Mom?!” said Rainbow Dash. She chuckled. “Okay, wow. I gotta hear the story behind this.”

“As Twilight said,” said Luna, “I created this one to turn bad dreams good. It removes some of the stress from me if I am not required to patrol the dreams of all of ponykind every night. Then one night, it suddenly started calling me ‘Mom’, and… Well, I want to be sure it’s safe and behaves correctly.”

“I’m right here,” mumbled the Tantabus.

“The original Tantabus attempted to escape dreams and turn Equestria into a living nightmare. Forgive me if I am a tad anxious over the prospect of that happening again and want to avoid it.”

Rainbow Dash grinned. “I think it’s great. There’s nothing like a little rump-kicking bad guys to make me happy. You’re all right, Tantabus.”

“For this dream. But what about others?” said Luna. “There are many other types of dreams, and we have only examined one. We need to cover our bases if I say the Tantabus is safe.”

“Yeah,” added Twilight. “We need to get a little more data before we can say anything. One might be a fluke. I don’t think so, but we need to be sure.” She turned to Rainbow Dash. “It was nice to see you, Rainbow, but we have to-”

“Wait!” yelled Rainbow Dash. “Hey, Tantabus, if you’re going to go, any chance you could change my dream? I mean…” Rainbow Dash swept a hoof over the Crystal Empire. “This is great, don’t get me wrong, but I’d like something different now.”

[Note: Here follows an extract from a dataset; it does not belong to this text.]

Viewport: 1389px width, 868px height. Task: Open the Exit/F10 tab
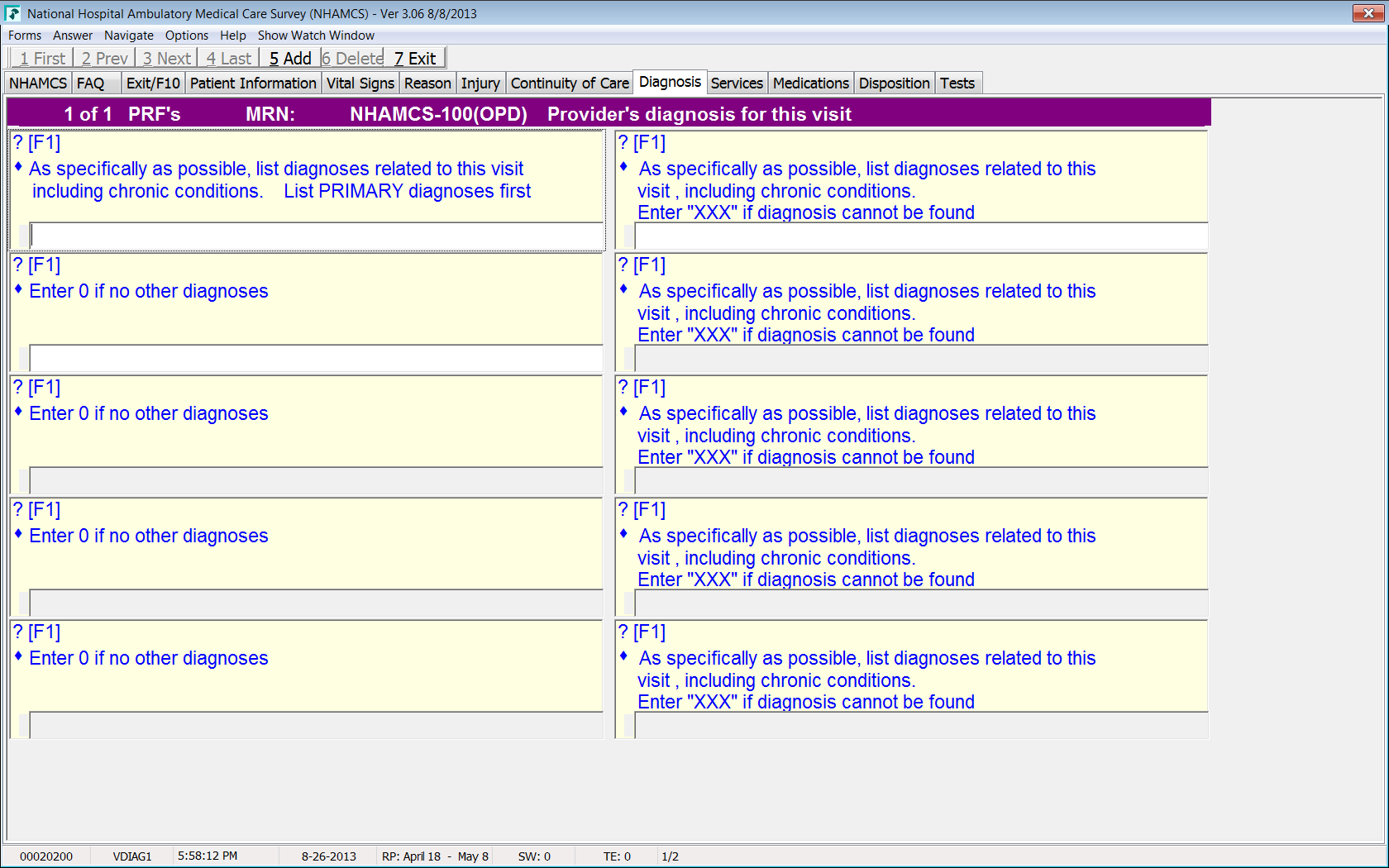(153, 83)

“Sure.” The Tantabus’s form collapsed into smoke and puffed up immensely, obscuring Twilight’s vision for a moment. When it reformed, the Crystal Empire had been replaced by a sunlit field of happy flowers singing a song. We are such happy flowers, we will now sing for hours…

Rainbow Dash screamed. “What’re you doing?! This isn’t a good dream! This is a nightmare! This-”

And then she noticed the flamethrower nozzle strapped to her hoof.

The cackle she released as she ignited it would’ve rivaled the Mane-iac’s.

The Tantabus opened a door out of the air. “Let’s leave her to it.” And it was gone.

As Twilight left the dream, the last thing she heard was Rainbow Dash yelling, “Burn, you stupid flowers! Buuuuuuuuurn!